One of the scariest things about buying drugs, other than your mother finding out and coming at you with an iron, is that you never know where they came from. Most people assume they’ve been shipped over from Colombia because that’s where ‘the drugs’ come from. What they don’t consider is that the MDMA that’s going to be affecting their hearts and minds for the next few hours is often the product of a student’s jizz infected kitchen. We stumbled across a Chemistry student who was happy to explain why on graduation he preferred to use his expertise to go into making Class As rather than working as a researcher in something worthy.
So you made MDMA. Why did you get into that?

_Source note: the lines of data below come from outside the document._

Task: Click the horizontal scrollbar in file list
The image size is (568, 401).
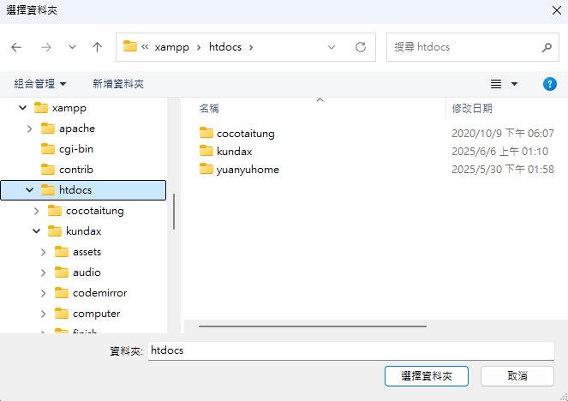Action: (x=313, y=326)
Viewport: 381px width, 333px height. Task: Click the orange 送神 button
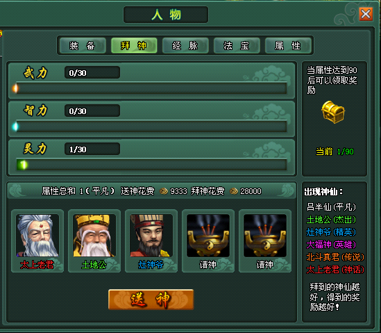151,300
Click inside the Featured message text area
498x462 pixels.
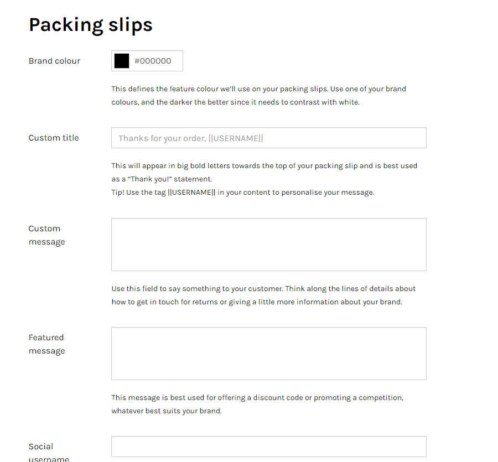point(268,353)
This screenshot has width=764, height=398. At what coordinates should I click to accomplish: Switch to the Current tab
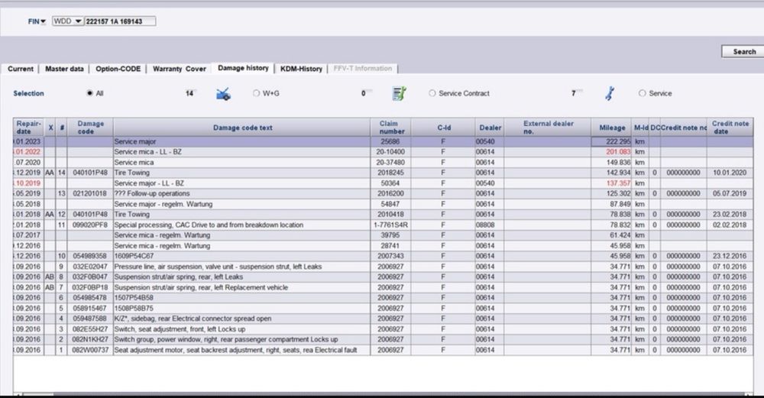(21, 69)
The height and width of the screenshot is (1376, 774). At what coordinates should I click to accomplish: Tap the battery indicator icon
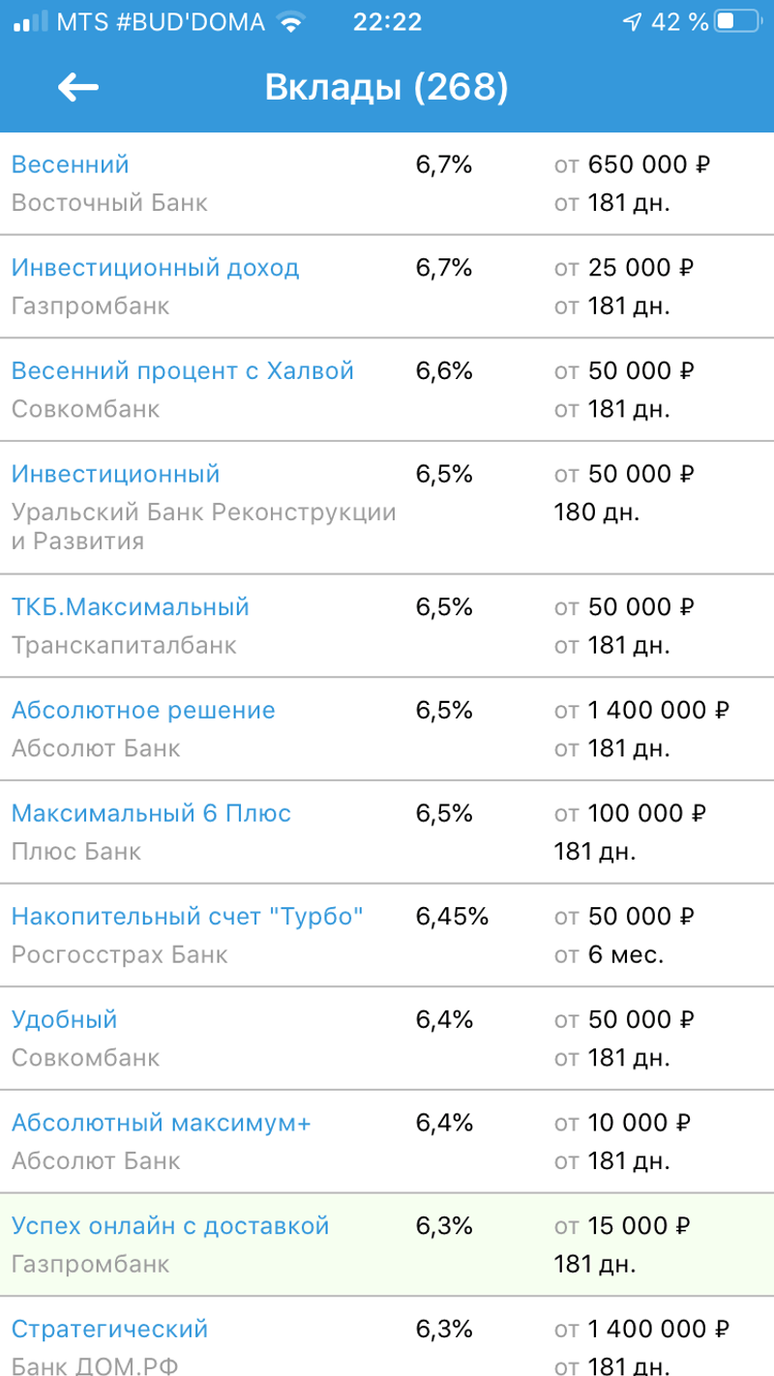pos(738,22)
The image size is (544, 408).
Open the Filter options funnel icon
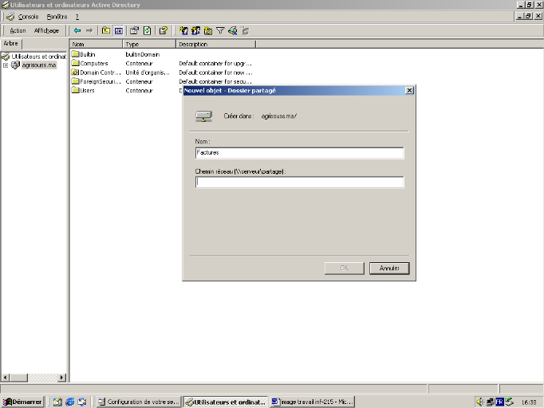tap(220, 30)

I guess it stems back to when I started growing weed at fourteen. My mum wasn’t the strict type so didn’t stop me being proactive. I used to hang round a hydroponic shop and I knew the owner quite well. I ended up studying Chemistry at uni, and after I’d done my BSc the owner of the shop introduced me to this guy who was interested in making MDMA so I said I’d try to help him out. We had a really shifty meeting in a pub and I ended up going to his house for a weekend to try to make it.
How difficult is making it?
It’s just two relatively simple reactions requiring pretty standard conditions. In theory anyone would be able to do it with enough reading up on it, but it helped me to have experience with the glassware, as there’s boiling and distillation involved. The difficult part, the part I wouldn’t have wanted to do on my own, is getting the chemicals and equipment. You need a vacuum pump which is expensive, and you need a business address to get the necessary chemicals as they’re watched by the police, in this case Safrole, the main component in Sassafras oil, is the most watched item. The other chemicals needed are benzoquinone, palladium, chloride, mercury chloride and nitromethane. My contact was able to get these as he had a business address so then he needed someone to do the chemistry side of it. That’s what he asked me about.